- [What you need to do]
a – Decide whether each statement agrees with the comments on chain-of-thought reasoning, answering yes or no and quoting the exact words of the text that settle it. (i) A reasoning model that generates tens of thousands of tokens while working on a problem gives better results. (ii) Reasoning supplies the model with new input. (iii) Chain-of-thought is likened to switching the script style to film noir.
b – Reproduce word for word the part of the comments on chain-of-thought reasoning starting at "Meanwhile, things can" and ending at "computation limitations ?".

- [Document segment]

That said, it's fascinating to me that it works (and empirically, it does work; a reasoning model generating tens of thousands of tokens while working out the problem does produce better results). I wish I knew why. A priori I wouldn't have expected it, since there's no new input. That means it's all "in there" in the weights already. I don't see why it couldn't just one shot it without all the reasoning. And maybe the future will bring us more distilled models that can do that, or they can tease out all that reasoning with more generated training data, to move it from dispersed around the weights -> prompt -> more immediately accessible in the weights. But for now "reasoning" works.
But then, at the back of my mind is the easy answer: maybe you can't optimize it. Maybe the model has to "reason" to "organize its thoughts" and get the best results. After all, if you give me a complicated problem I'll write down hypotheses and outline approaches and double check results for consistency and all that. But now we're getting dangerously close to the "anthropomorphization" that this article is lamenting.
Meanwhile, things can happen in the latent representation which aren't reflected in the intermediate outputs. You could, instead of using CoT, say "Write a recipe for a vegetarian chile, along with a lengthy biographical story relating to the recipe. Afterwards, I will ask you again about my original question." And the latents can still help model the primary problem, yielding a better answer than you would have gotten with the short input alone.
Along these lines, I believe there are chain of thought studies which find that the content of the intermediate outputs don't actually matter all that much...
That's reminding me of deep neural networks where single layer networks could achieve the same results, but the layer would have to be excessively large. Maybe we're re-using the same kind of improvement, scaling in length instead of width because of our computation limitations ?
It was already common to use a document extender (LLM) against a hidden document, which resembles a movie or theater play where a character named User is interrogating a character named Bot.
Chain-of-thought switches the movie/script style to film noir, where the [Detective] Bot character has additional content which is not actually "spoken" at the User character. The extra words in the script add a certain kind of metaphorical inertia.

- [Information provided]

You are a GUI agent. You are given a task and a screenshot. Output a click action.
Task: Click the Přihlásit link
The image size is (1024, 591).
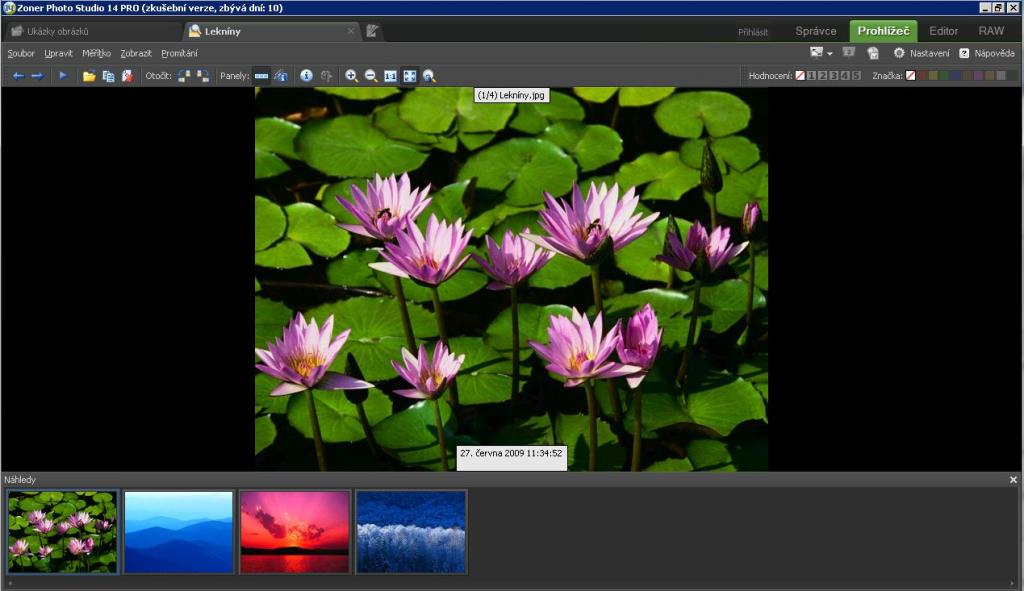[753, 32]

- [Exercise solutions]
a –
(i) Yes: "a reasoning model generating tens of thousands of tokens while working out the problem does produce better results"
(ii) No: "since there's no new input"
(iii) Yes: "Chain-of-thought switches the movie/script style to film noir"

b –
Meanwhile, things can happen in the latent representation which aren't reflected in the intermediate outputs. You could, instead of using CoT, say "Write a recipe for a vegetarian chile, along with a lengthy biographical story relating to the recipe. Afterwards, I will ask you again about my original question." And the latents can still help model the primary problem, yielding a better answer than you would have gotten with the short input alone.
Along these lines, I believe there are chain of thought studies which find that the content of the intermediate outputs don't actually matter all that much...
That's reminding me of deep neural networks where single layer networks could achieve the same results, but the layer would have to be excessively large. Maybe we're re-using the same kind of improvement, scaling in length instead of width because of our computation limitations ?